**Extract provided:**
____

18. Median of BST

✅ GFG solution to the Median of BST problem: find median element in a BST using space-efficient Morris Traversal technique without recursion or stack. 🚀

The problem can be found at the following link: 🔗 Question Link

🧩 Problem Description

You are given the root of a Binary Search Tree (BST). Your task is to find the median of the BST.

When the nodes of the BST are written in ascending order (inorder traversal) as V₁, V₂, V₃, …, Vₙ, where n is the total number of nodes:

• If n is odd: return V₍ₙ₊₁₎/₂

• If n is even: return Vₙ/₂

📘 Examples

Example 1

Input: root = [20, 8, 22, 4, 12, N, N, N, N, 10, 14]
Output: 12
Explanation: The inorder of given BST is 4, 8, 10, 12, 14, 20, 22. 
Here, n = 7 (odd), so median will be ((7+1)/2)th value = 4th value = 12.

Example 2

Input: root = [5, 4, 8, 1]
Output: 4
Explanation: The inorder of given BST is 1, 4, 5, 8. 
Here, n = 4 (even), so median will be (4/2)th value = 2nd value = 4.

🔒 Constraints

• $1 \le \text{number of nodes} \le 10^5$

• $1 \le \text{node.data} \le 10^5$

✅ My Approach

The optimal approach uses Morris Traversal - a space-efficient method that performs inorder traversal without using recursion or stack:

Morris Traversal Technique

1. First Pass - Count Total Nodes:

   • Traverse the tree using Morris Traversal algorithm.

   • Count all nodes while traversing without using extra space.

   • Morris Traversal temporarily modifies tree structure to create threading.

2. Calculate Median Position:

   • Based on total count n, calculate median index k = (n + 1) / 2.

   • This formula works for both odd and even number of nodes.

3. Second Pass - Find Median:

   • Perform Morris Traversal again to reach the kth element.

   • Track current position during traversal.

   • Return the value when position matches median index.

4. Morris Traversal Details:

   • For each node, if left child doesn't exist, visit node and move right.

   • If left child exists, find inorder predecessor (rightmost node in left subtree).

   • Create temporary thread from predecessor to current node.

   • Follow the thread and break it after visiting to restore tree structure.

____

**Stated task:**
Answer these questions about the Median of BST write-up:
(a) What output is given for Example 1?
(b) What formula does the approach use to calculate the median index k?
(c) What is the maximum number of nodes allowed by the constraints?

Records from a collection:
____

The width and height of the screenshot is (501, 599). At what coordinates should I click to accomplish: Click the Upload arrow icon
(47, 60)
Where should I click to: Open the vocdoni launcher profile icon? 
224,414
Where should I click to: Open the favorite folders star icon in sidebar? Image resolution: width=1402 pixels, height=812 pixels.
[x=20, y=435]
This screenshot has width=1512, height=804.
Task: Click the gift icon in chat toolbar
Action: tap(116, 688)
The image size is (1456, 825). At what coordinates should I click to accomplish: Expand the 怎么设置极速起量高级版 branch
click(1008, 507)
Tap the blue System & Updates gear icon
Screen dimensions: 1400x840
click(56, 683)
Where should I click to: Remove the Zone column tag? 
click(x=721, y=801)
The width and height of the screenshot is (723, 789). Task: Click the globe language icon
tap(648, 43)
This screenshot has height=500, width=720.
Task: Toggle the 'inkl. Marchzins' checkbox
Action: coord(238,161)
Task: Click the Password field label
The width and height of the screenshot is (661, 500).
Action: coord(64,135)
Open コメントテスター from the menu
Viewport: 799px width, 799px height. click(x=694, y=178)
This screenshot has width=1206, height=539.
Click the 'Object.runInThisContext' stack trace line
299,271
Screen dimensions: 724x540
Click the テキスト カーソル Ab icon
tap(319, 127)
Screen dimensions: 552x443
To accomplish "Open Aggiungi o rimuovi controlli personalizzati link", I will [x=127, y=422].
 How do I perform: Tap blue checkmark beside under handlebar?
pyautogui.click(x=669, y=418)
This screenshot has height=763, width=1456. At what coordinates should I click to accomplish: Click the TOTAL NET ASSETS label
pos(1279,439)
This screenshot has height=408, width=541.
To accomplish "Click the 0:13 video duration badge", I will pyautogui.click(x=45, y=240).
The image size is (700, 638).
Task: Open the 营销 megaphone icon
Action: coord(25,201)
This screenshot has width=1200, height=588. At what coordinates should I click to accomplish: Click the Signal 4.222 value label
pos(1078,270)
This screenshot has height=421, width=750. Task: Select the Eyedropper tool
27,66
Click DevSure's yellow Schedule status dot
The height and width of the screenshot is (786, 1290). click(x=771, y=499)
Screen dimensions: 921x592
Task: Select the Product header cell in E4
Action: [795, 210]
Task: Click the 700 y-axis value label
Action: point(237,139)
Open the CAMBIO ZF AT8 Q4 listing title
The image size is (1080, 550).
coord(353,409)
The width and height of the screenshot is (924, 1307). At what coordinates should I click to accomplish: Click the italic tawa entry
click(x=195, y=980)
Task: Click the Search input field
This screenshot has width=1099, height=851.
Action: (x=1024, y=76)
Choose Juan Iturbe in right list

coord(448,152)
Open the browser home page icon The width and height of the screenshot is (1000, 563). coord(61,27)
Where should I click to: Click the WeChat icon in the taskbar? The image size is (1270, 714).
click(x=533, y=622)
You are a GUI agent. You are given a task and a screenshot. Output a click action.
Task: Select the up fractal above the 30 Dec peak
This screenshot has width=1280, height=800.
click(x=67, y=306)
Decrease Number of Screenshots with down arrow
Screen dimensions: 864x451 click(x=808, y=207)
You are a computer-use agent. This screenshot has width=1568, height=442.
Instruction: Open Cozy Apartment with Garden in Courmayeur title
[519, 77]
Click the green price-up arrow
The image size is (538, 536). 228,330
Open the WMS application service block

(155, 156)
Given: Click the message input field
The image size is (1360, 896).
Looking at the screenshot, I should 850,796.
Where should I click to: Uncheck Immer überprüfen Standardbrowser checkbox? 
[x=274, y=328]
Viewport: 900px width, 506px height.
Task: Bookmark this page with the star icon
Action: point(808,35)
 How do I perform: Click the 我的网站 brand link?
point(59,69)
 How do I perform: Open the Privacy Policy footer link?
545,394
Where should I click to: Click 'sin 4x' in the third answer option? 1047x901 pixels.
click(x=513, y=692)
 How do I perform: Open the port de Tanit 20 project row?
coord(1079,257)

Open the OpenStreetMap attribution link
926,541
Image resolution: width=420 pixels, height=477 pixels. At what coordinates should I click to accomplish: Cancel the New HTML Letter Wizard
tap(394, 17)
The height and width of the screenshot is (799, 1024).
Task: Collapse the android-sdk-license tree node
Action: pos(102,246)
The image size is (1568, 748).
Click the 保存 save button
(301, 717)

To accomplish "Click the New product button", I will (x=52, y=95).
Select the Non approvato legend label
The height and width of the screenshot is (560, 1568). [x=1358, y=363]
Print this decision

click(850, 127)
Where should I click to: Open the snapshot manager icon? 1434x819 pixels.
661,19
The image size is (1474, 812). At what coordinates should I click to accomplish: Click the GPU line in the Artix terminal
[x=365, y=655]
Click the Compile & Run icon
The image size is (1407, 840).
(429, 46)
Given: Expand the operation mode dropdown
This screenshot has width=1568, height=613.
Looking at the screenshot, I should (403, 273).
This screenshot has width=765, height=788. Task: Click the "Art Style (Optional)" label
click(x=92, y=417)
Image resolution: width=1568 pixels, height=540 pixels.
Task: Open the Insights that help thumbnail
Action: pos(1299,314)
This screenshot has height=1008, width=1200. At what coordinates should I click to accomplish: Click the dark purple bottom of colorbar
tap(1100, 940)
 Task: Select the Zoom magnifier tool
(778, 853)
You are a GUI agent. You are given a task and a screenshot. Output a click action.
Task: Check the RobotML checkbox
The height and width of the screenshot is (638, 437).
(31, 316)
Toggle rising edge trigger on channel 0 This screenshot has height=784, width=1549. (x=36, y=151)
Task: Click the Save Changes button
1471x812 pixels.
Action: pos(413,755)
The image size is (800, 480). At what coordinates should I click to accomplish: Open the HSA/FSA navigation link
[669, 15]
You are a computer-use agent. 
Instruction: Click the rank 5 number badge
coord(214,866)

____

**Reply to the exercise:**
(a) 12
(b) k = (n + 1) / 2
(c) 10^5